Surdos ao canto da sereia

São alarmantes os atuais sintomas de "fisiologismo", uma doença histórica que afeta a política nacional. Oportunistas aproveitadores da avidez da população pelo extermínio das imoralidades praticadas na administração pública subiram aos palanques e apregoaram saídas urgentes e milagrosas para uma plateia crente e incauta. Essa plateia acreditava na eliminação de práticas que mais lembravam o obsoleto país do clientelismo e da barganha. Incauta por não perceber o jogo político, que, fácil e confortavelmente, levou muitos oportunistas ao poder. Agora, entre exauridos e atônitos, percebemos todos claramente que aquelas melhorias propostas por todos, nos diversos calendários eleitorais que tivemos, não passaram mesmo de promessas vazias e discursos inflamados de palanque. A conduta moral e sociologicamente condenável dos governos federal, estadual e municipal no tratamento da coisa pública chega a escandalizar até mesmo os menos informados. Descalabros administrativos, como os da Previdência e da Saúde, num vergonhoso desrespeito aos aposentados, tratados com desdém; a falta de uma política de assistência à infância; o susto semanal do brasileiro no supermercado; a impotência dos pais diante do orçamento esgotado pelas mensalidades escolares; os aumentos abusivos nos impostos de renda, IPTU, IPVA e ICMS; a situação dos transportes públicos; o desperdício da merenda escolar transformada em ração animal; denúncias de uso de verbas públicas para fins eleitorais — enfim, são centenas de casos no mínimo repugnantes. Verdades que atingem a consciência de cada brasileiro, desafiando os limites de sua tolerância.

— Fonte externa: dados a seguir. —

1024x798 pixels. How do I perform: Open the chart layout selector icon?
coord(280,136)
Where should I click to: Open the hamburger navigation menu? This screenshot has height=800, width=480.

O PDS de hoje, coeso e depurado, por estar livre daqueles que não resistiram ao chamado do poder, cedendo ao seu fisiologismo vicioso e ao populismo demagógico, tem uma postura bastante clara: não haverá composições com governos que busquem alternativas para seus próprios interesses obscuros. O partido só estará aberto a soluções e programas administrativos voltados às reivindicações populares.

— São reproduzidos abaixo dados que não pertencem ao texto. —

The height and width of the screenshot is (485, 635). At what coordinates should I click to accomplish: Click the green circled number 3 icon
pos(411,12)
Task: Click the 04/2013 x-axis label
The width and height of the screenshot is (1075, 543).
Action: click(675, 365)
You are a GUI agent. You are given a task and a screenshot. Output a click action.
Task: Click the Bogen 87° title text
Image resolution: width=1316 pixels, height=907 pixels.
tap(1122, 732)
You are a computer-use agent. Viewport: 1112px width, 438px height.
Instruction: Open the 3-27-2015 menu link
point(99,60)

Nesse sentido, aliás, o PDS recebe com satisfação a indicação do Dr. Adib Jatene para a pasta da Saúde. Embora não seja filiado ao partido, o novo ministro merece enorme respeito pelos serviços que já prestou a antigas administrações pedessistas e por sua reconhecida competência e idoneidade. No entanto, isso não moverá o partido um milímetro sequer na direção de um alinhamento automático com o governo federal.

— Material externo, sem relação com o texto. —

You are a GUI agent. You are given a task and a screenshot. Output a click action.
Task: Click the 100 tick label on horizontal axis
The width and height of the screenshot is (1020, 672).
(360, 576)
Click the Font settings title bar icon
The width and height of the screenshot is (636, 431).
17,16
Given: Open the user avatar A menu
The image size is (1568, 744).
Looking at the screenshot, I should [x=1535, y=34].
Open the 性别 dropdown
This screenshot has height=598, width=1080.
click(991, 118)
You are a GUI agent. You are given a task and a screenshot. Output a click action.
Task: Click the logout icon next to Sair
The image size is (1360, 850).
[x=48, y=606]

Distantes das articulações e manipulações tendenciosas e parciais, os pedessistas não se dispõem a ouvir o canto sedutor e enganoso da sereia governista. Além da questão moral, aqui discutida em termos de nossa coerência e dos princípios do partido, ponderemos mais. Falemos da sucessão municipal que se avizinha e de nossa certeza de que discursos vazios e imediatistas não farão parte da ação pedessista, pois não há referencial de marketing melhor do que a visão cristalina da verdadeira situação em que se encontram nosso país, nosso Estado e nossa cidade.


Atentos, observamos a situação administrativa dos governos instalados nos últimos dez anos. Se, por um lado, sofremos como cidadãos as consequências de medidas condenáveis, por outro, podemos ver com esperança que o PDS tem um bom futuro. O destrutivo e implacável vírus da fisiologia passou longe dele e, para nós, a história vive uma nova etapa.



MARCOS CINTRA CAVALCANTI DE ALBUQUERQUE, doutor pela Universidade Harvard (EUA), professor da Escola de Administração de Empresas da Fundação Getúlio Vargas, consultor de economia da Folha e presidente regional do PDS.